Mutation rates increase with paternal age. (A) The predicted per-generation mutation rate in the domestic cat based on human data (regression fit) using the reproductive longevity model and the total longevity model. (B) The per-generation mutation rate increases with paternal age in the domestic cat; each point represents mutation data from one trio. Fit line shows regression under a Poisson model with the 95% CI shaded.
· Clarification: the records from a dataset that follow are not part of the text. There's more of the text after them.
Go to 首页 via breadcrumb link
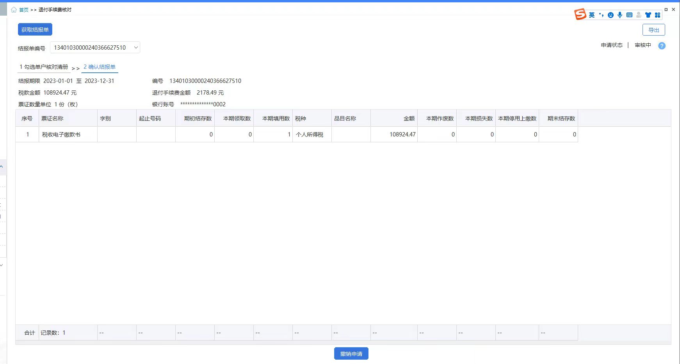 click(x=24, y=10)
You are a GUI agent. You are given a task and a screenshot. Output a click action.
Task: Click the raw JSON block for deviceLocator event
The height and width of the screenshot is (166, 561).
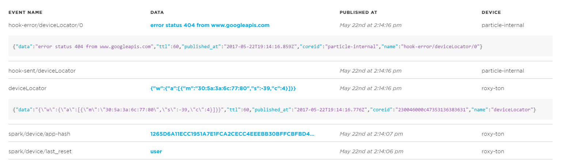274,109

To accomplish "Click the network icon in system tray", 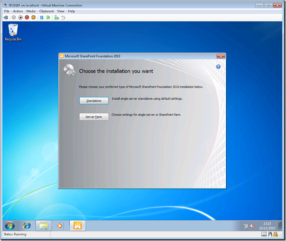I will click(245, 226).
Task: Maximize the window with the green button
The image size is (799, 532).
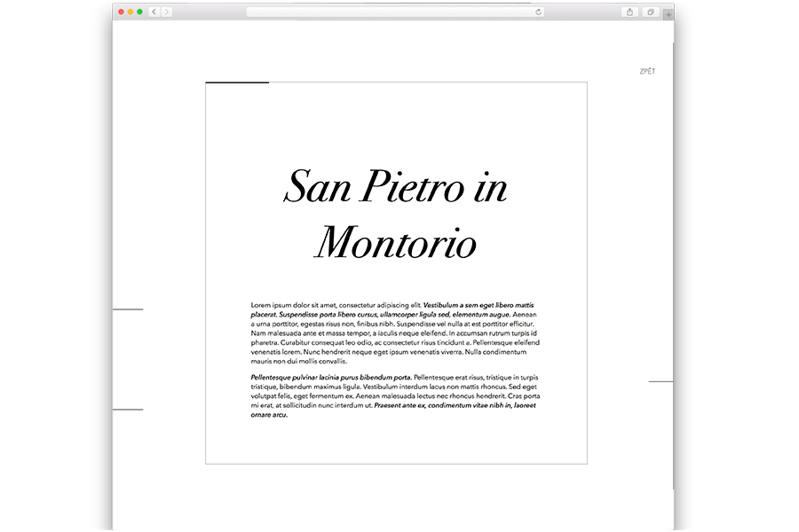Action: [139, 12]
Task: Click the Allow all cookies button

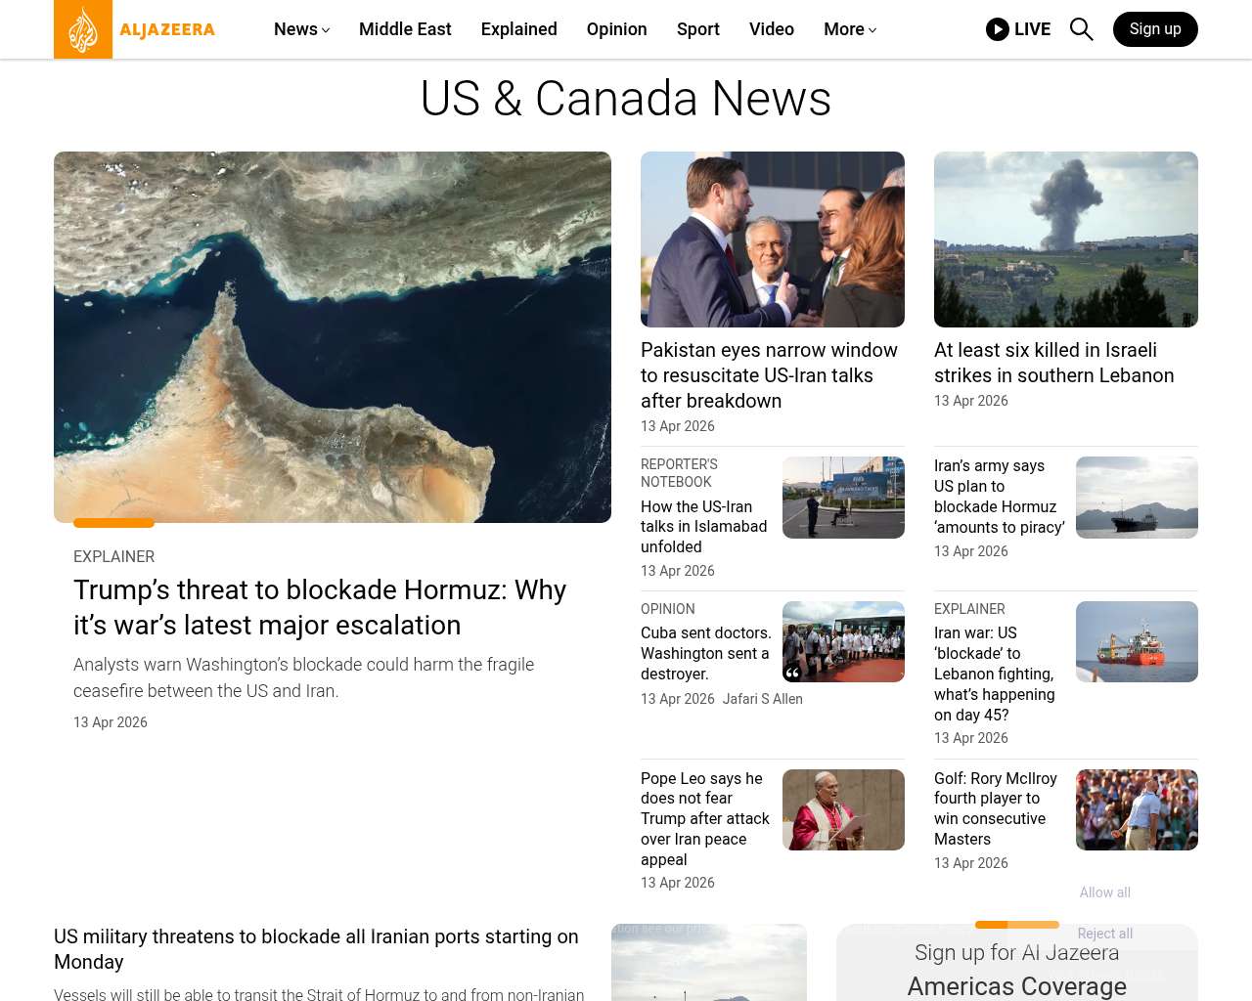Action: click(1104, 892)
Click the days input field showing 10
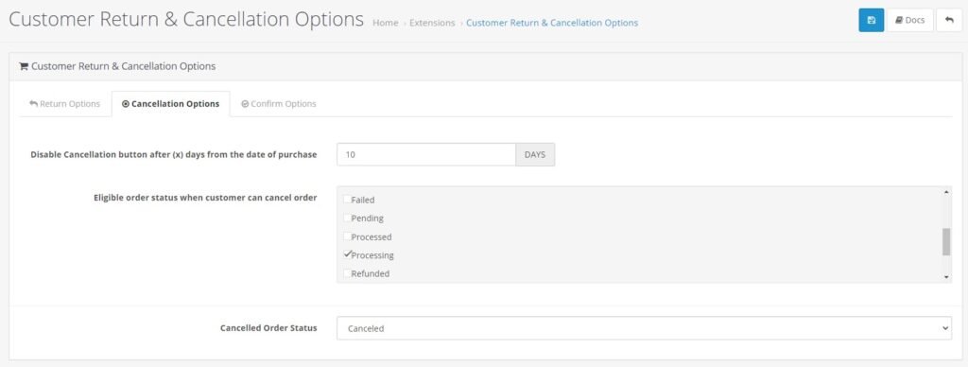This screenshot has height=367, width=968. pyautogui.click(x=426, y=154)
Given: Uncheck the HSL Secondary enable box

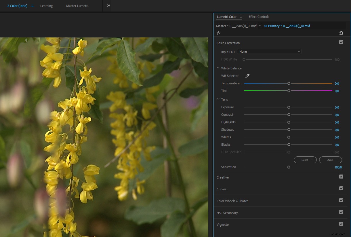Looking at the screenshot, I should point(341,212).
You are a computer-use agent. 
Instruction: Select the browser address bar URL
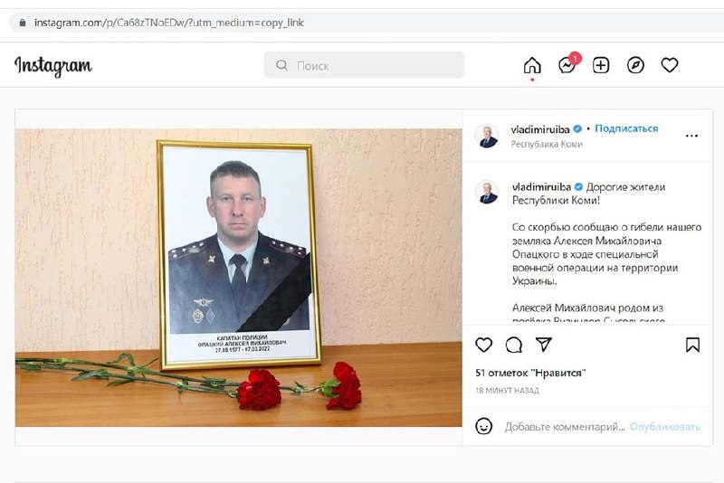click(x=169, y=23)
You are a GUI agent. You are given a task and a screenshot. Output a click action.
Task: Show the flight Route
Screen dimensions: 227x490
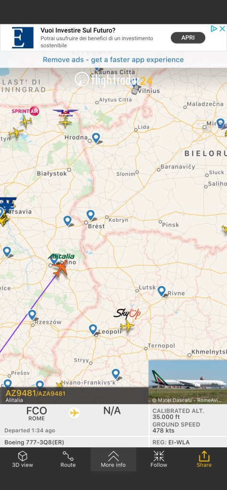[68, 459]
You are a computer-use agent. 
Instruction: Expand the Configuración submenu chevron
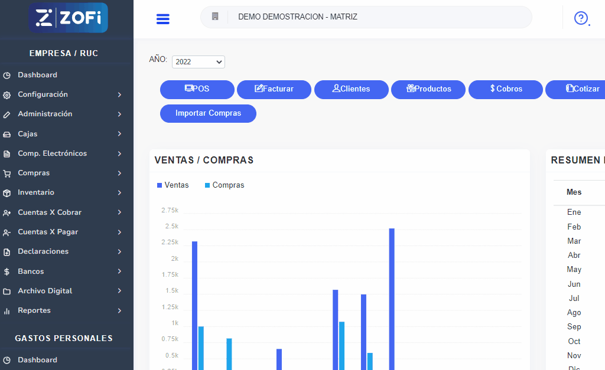point(119,94)
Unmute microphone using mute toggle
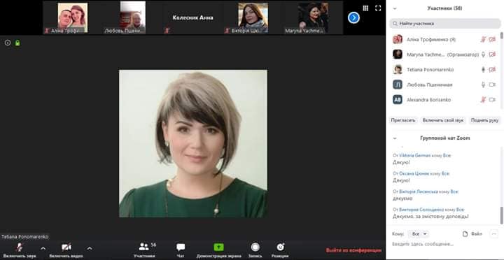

The reproductive longevity model provides a much better fit to the observed pattern with age (t-test of residuals; P = 0.0002).

Using the regression fit presented in figure 2, we found no significant difference between cat and human in per-generation mutation rates estimated at the age of puberty (t-test, P = 0.41): we estimate 0.59 × 10−8 per bp (95% CI: [0.39, 0.78]) in cat vs. 0.67 × 10−8 per bp (95% CI: [0.65, 0.69]) in human (Jónsson et al. 2017). Although this simple regression fit may miss biological phenomena in the unobserved period before sexual reproduction, the consistency of the estimated rate between species who shared a common ancestor ∼85 Ma (Tarver et al. 2016) suggests to us a conserved pre-puberty developmental program among mammals, as has previously been noted in owl monkeys (Thomas et al. 2018). Note that the number of pre-puberty mutations was slightly lower in rhesus macaques (Wang et al. 2020). These results do not explain how estimates of male-mutation bias appear to be relatively constant post-puberty (see Gao et al. 2019), suggesting some additional process that generates this bias before puberty.

A Reproductive Longevity Model of the Mutation Spectrum

Parental age affects not only the number of de novo mutations inherited by offspring, but also their composition (Carlson et al. 2020). In humans, the proportion of C > T transitions decreases with paternal age while the proportion of C > G transversions increases with maternal age (Goldmann et al. 2016; Jónsson et al. 2017). The dependence of the mutation spectrum on age suggests multiple underlying mutation processes whose relationships differ with age (Goldmann et al. 2019). Since differences in life history appear to explain much of the variation in per-generation mutation rates between cat and human, we were interested in knowing whether a model of reproductive longevity could be used to explain differences in the mutation spectrum. That is, does the mutation spectrum in the cat resemble the mutation spectrum of a human that has had the same amount of post-pubertal time for mutation accumulation? Or, alternatively, are there different mutational processes in cats that explain the difference in the mutation spectrum?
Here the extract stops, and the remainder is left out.